Addy Osmani argues that AI agents can't help with intent debt—the gap between what a user wants and what they articulate: https://addyosmani.com/blog/intent-debt/. You can pump cheap completions through a model, but if the intent is muddy, the agent amplifies the ambiguity instead of resolving it.

This isn't theoretical. In the BusellAI community, builders are reporting infinite loops in ReAct agents unless they hard-cap iterations. The fix is mechanical—enforce a max—but the cause is structural. The agent lacks enough context to know it's going in circles, because the intent was never fully translated into constraints. Every wasted loop is a tax on the very cost savings DeepSeek created. A ten-step ReAct cycle that should have taken two turns isn't a pricing problem. It's a design problem.

State tracking is the new bottleneck

AgentBench v2 results surfaced a specific failure mode: state tracking bottlenecks in multi-turn tasks. When agents run across multiple tool calls or reasoning steps, internal state decays or collides. The model weights haven't changed. The prompt hasn't changed. The state management failed. When state collides, you don't always get an error. You get a confident wrong answer. That's worse.

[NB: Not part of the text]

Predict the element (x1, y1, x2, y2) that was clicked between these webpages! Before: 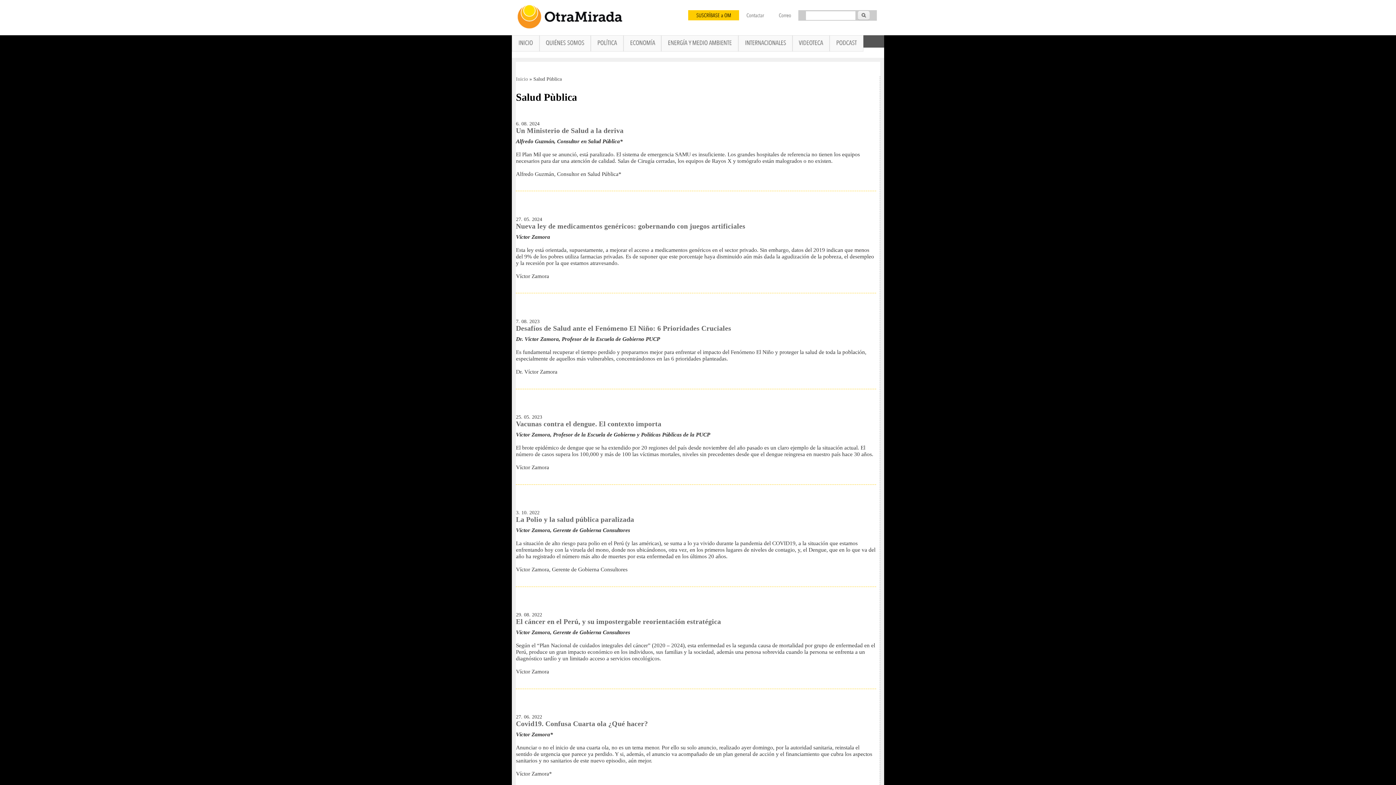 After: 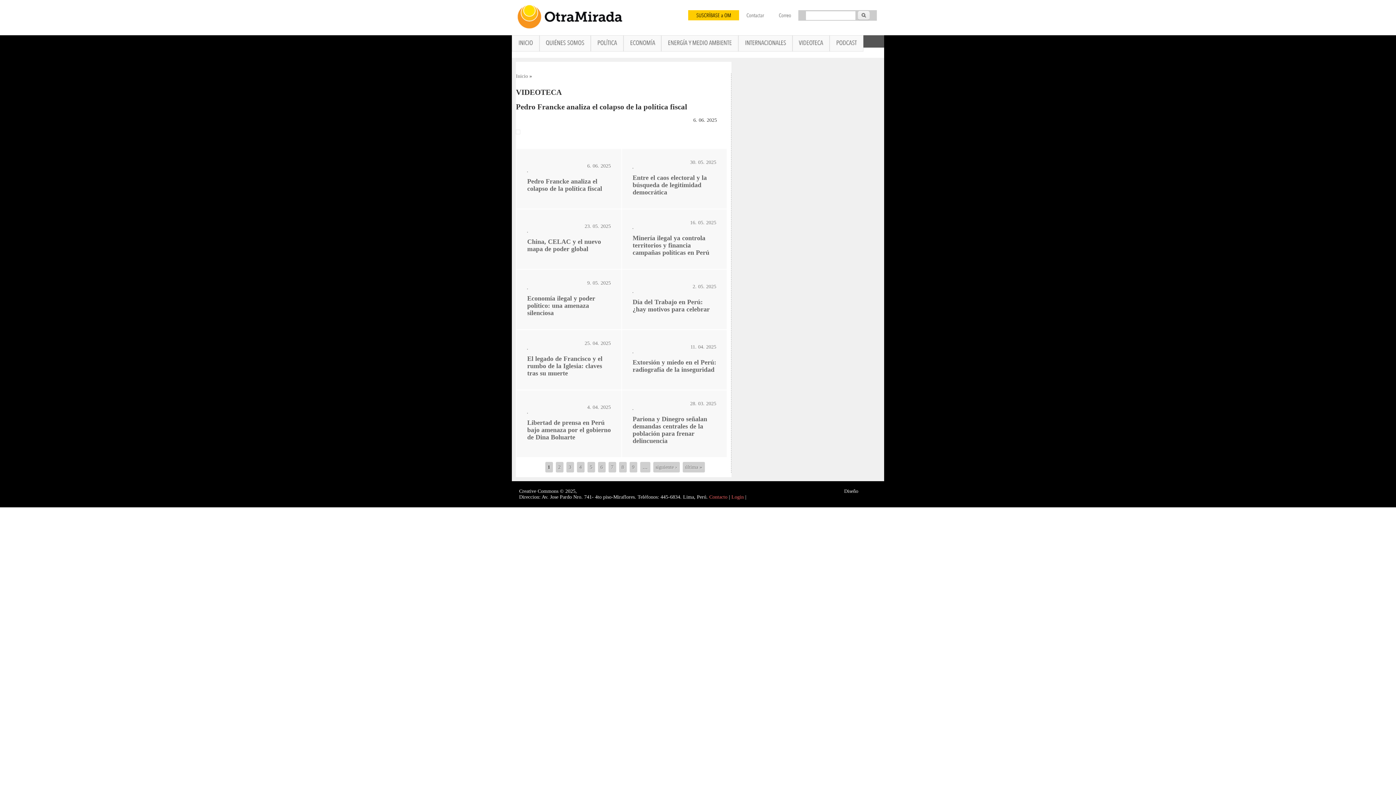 Action: label: VIDEOTECA bbox: (792, 35, 829, 51)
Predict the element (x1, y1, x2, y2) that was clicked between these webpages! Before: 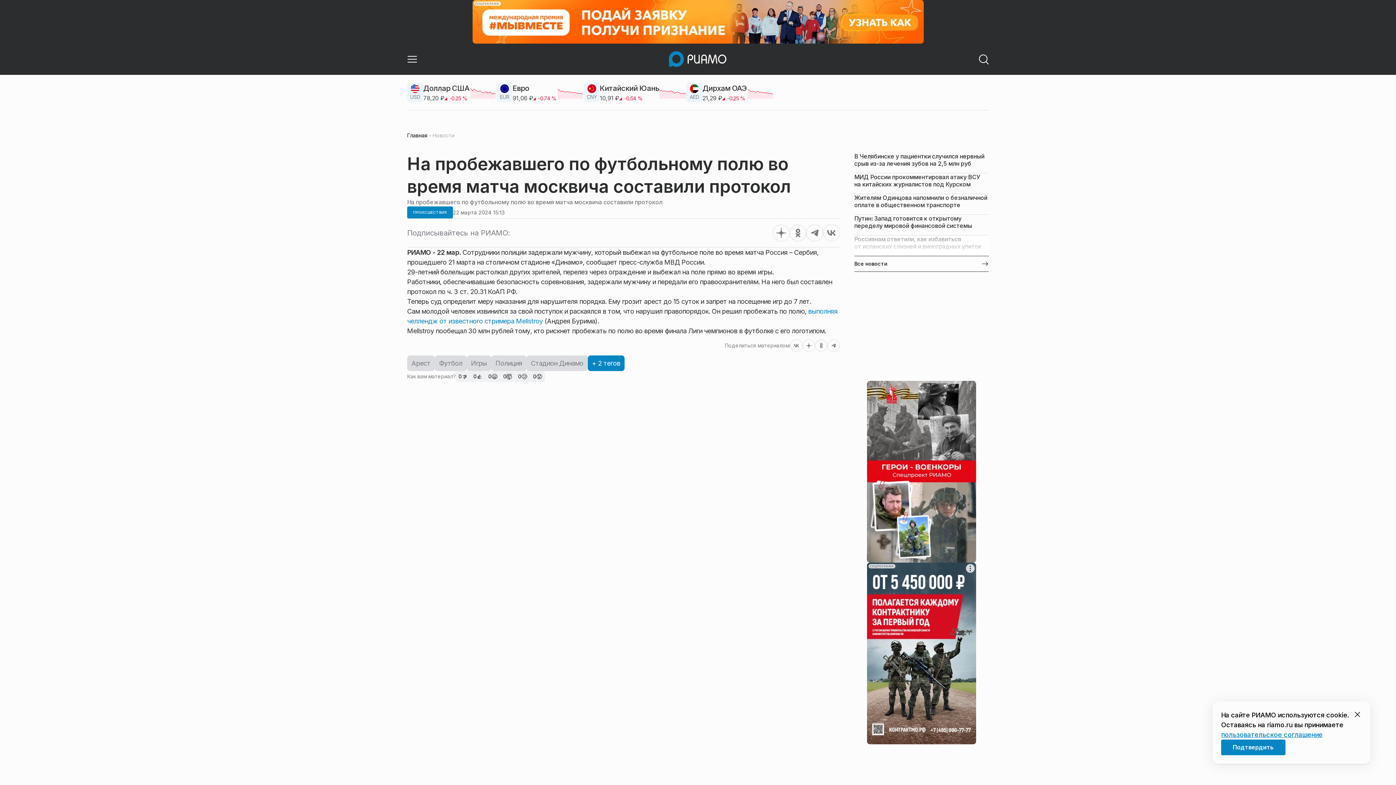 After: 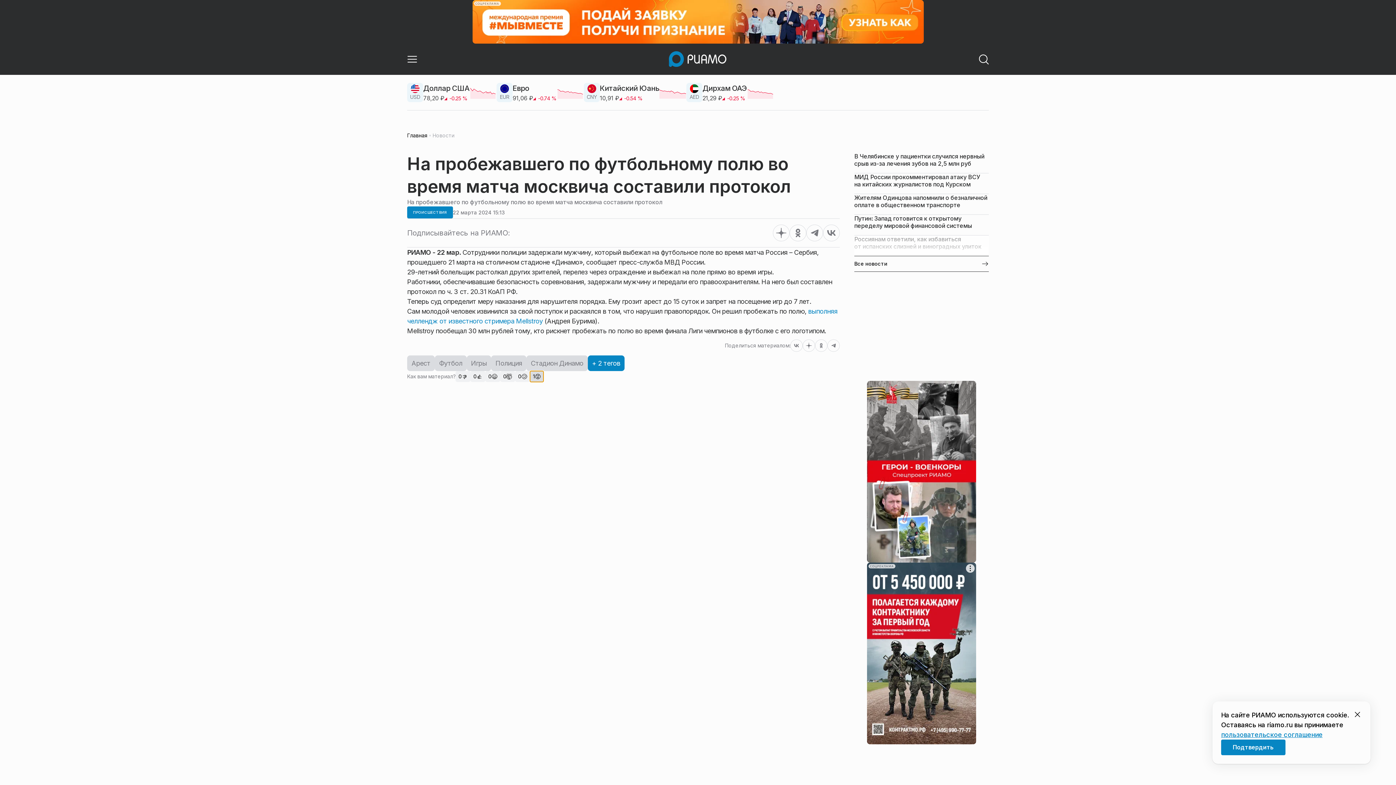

Adrian Ferrera makes a parallel point about software quality: AI doesn't write good code, the environment does: https://adrianferrera.dev/en/blog/ai-does-not-write-good-code. Linting, testing, type systems, and review catch what the model misses. For agents, the equivalent infrastructure is state observability, iteration guards, and intent clarification loops. Nobody has standardized these yet. Every team is rebuilding guardrails from scratch.

The crawler war and the cost stack

On the infrastructure side, the Caddy Defender plugin returns garbage responses to AI crawlers: https://github.com/jasonlovesdoggo/caddy-defender. It scored 3 points, same as the environmental cost report. Both signal fatigue. One is publishers fighting scrapers. The other is UNU data showing carbon, water, and land footprints climbing: https://unu.edu/inweh/collection/environmental-cost-of-AIs-Enrgy-Use-Carbon-water-and-land-footprints.

Builders are now caught between wanting cheap inference and paying for it in compute overhead and hostile web infrastructure. The Caddy plugin is a small open-source salvo in a larger war over who gets to train on what, and who pays. The Democrats' new AI proposals add another layer of uncertainty: https://www.wsj.com/tech/ai/democrats-unveil-flood-of-ai-proposals-in-potential-challenge-to-tech-giants-16819bfc. None of this changes what you ship tomorrow, but it thickens the air around capital allocation.

What this means for builders

Treat agent failures as architecture problems, not model problems. Cap your ReAct iterations, instrument state at every turn, and build intent clarification into the first step. The models are cheap enough now; your job is to keep them from wasting money on loops.

Today's discussions

ReAct loops are a design tax, not a model failure.
AgentBench v2 shows state decay is the new latency.
Cheap inference only helps if your agent stops when it's done.